List each line of the rows below that contains the word "screenshot".

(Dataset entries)
******
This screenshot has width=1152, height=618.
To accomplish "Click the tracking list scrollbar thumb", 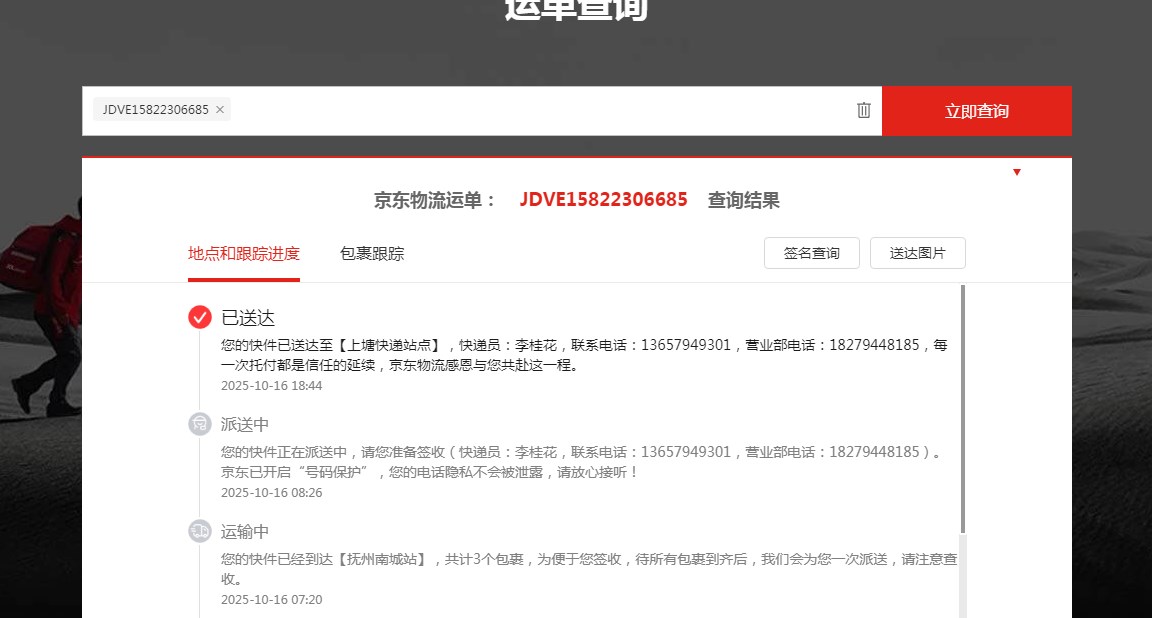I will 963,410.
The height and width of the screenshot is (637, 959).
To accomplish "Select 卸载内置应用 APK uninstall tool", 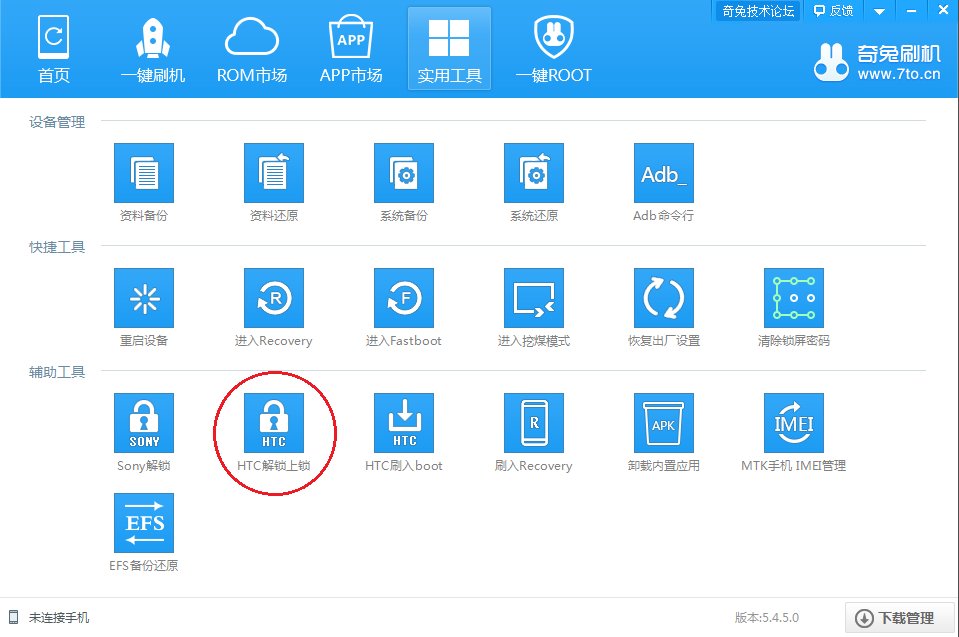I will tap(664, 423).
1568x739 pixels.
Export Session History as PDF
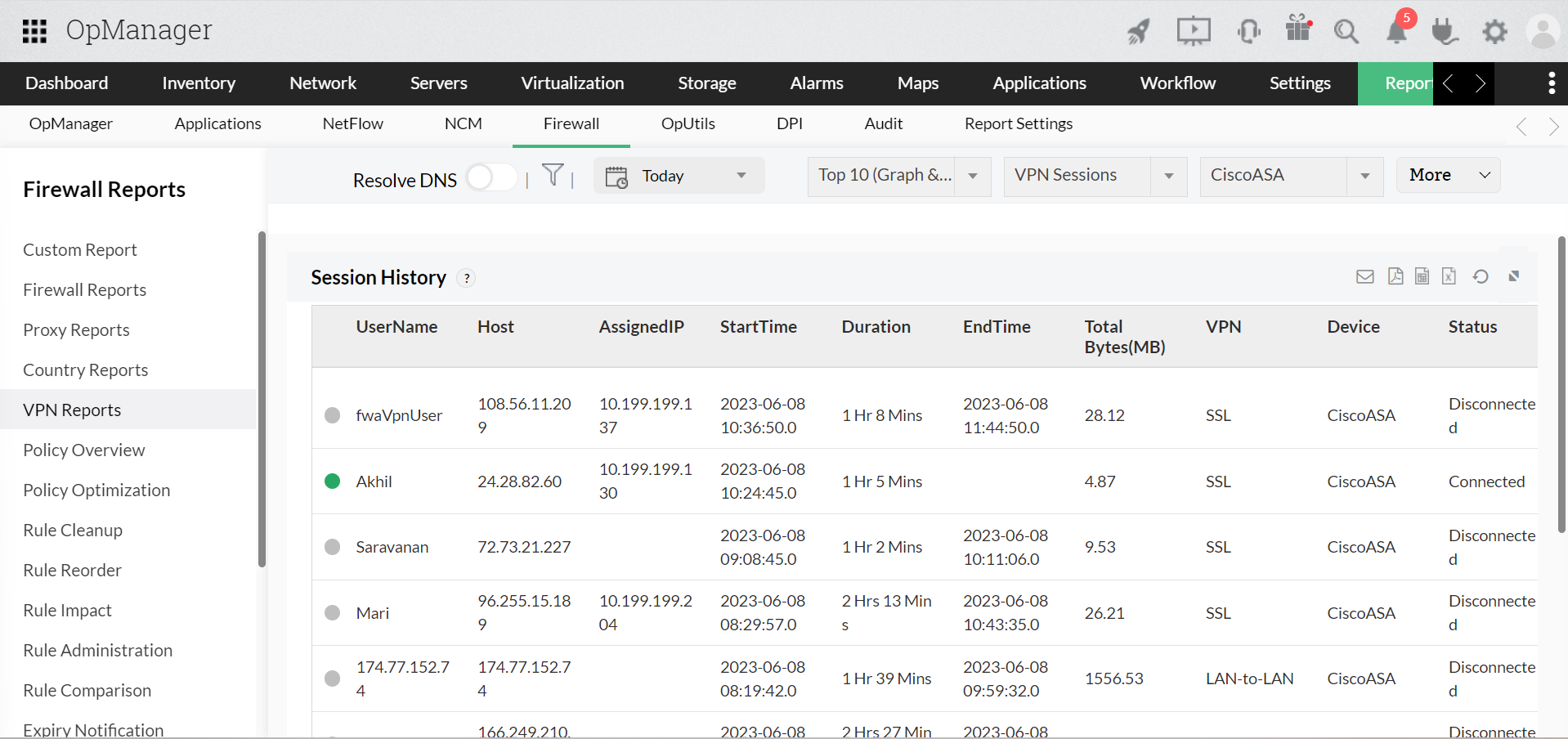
******
• **Answer for this exercise**
This screenshot has width=1152, height=618.
The height and width of the screenshot is (637, 959).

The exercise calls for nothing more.